METOLON Injection

Metoclopramide HCl 10 mg / 2 ml

COMPOSITIONS :

Metolon® Injection 10 mg/2 ml, each ml contains : Metoclopramide HCl monohydrate equivalent to Metoclopramide 5 mg.

 

DESCRIPTIONS :

Metolon® containing Metoclopramide HCl monohydrate (equivalent to Metoclopramide), which is available in tablet 10 mg, drops 2 mg/ml, syrup 5 mg/5 ml and injection 10 mg/2 ml.

 

INDICATIONS :

  • Prevention of nausea and vomiting associated with emetogenic cancer chemotherapy.
  • Prophylaxis of postoperative nausea and vomiting.
  • Stimulates gastric emptying and intestinal transit of barium in cases where delayed emptying interferes with radiological examination of the stomach or small intestine.

 

DOSAGE AND ADMINISTRATIONS :

Dosage recommendations given should be strictly followed to avoid dystonia side effects. Total daily dosage especially for children and adult should not exceed 0.5 mg/kgBW under normal circumstances. Dosage should be at reduced levels in patients with significant renal or hepatic impairment.

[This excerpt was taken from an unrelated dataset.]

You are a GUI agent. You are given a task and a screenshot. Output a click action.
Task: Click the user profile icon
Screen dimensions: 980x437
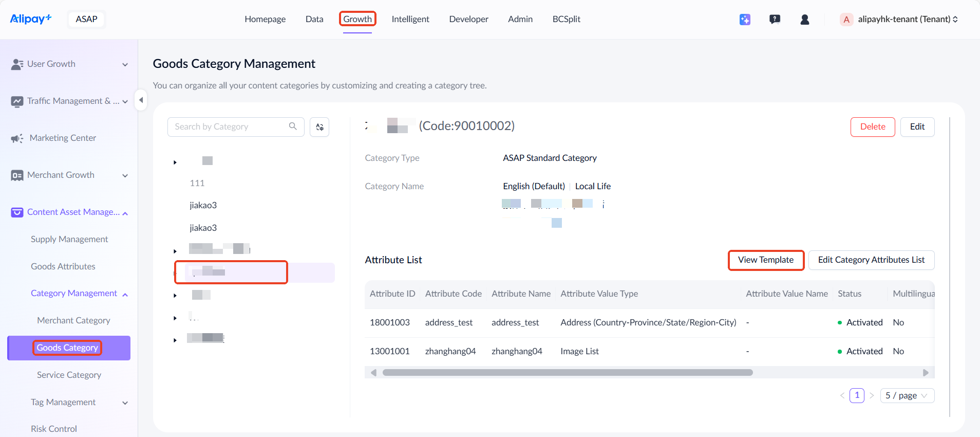click(x=805, y=20)
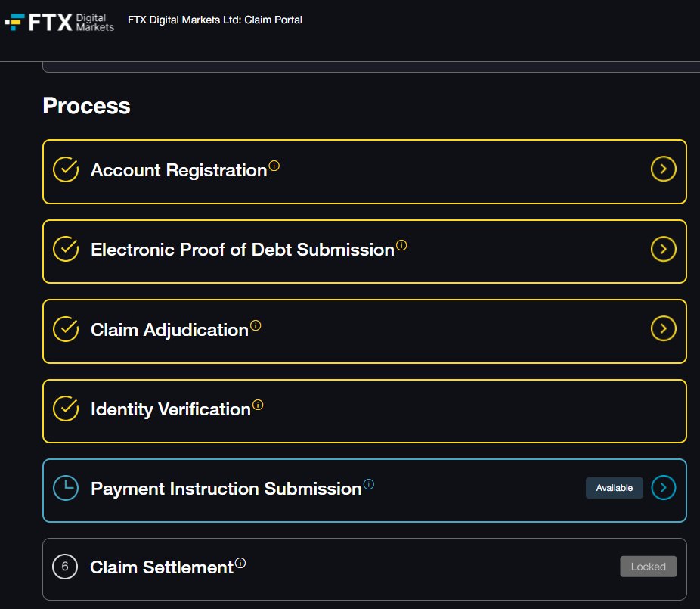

  • Recommended IV single dose :

Children (< 6 years of age) : 0.1 mg/kgBW Metolon® Injection.

Children (6 – 14 years of age) : 2.5 – 5 mg (0.5 – 1 ml Metolon® Injection).

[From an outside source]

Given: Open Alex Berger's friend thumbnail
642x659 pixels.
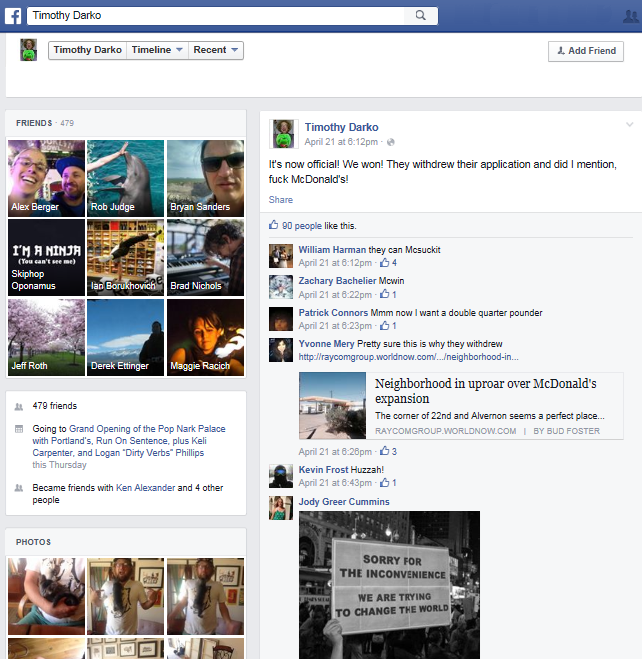Looking at the screenshot, I should [x=45, y=177].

Adults : 10 mg (2 ml Metolon® Injection).

  • Prevention of postoperative nausea and vomiting : Inject IM 2 ml of Metolon® Injection near the end of surgery.
  • Radiological examination : A single dose may be administered slowly IV over 1 – 2 minutes.
  • Prevention of chemotherapy-induced emesis : 1 – 2 mg/kgBW of Metolon® Injection is administered slowly IV infusion over not less than 15 minutes, 30 minutes before beginning cancer chemotherapy, repeat every 2 hours for 2 doses, then every 3 hours for 3 doses.
  • IV admixture :

When diluted in a parenteral solution, administer IV slowly over a period of not less than 15 minutes.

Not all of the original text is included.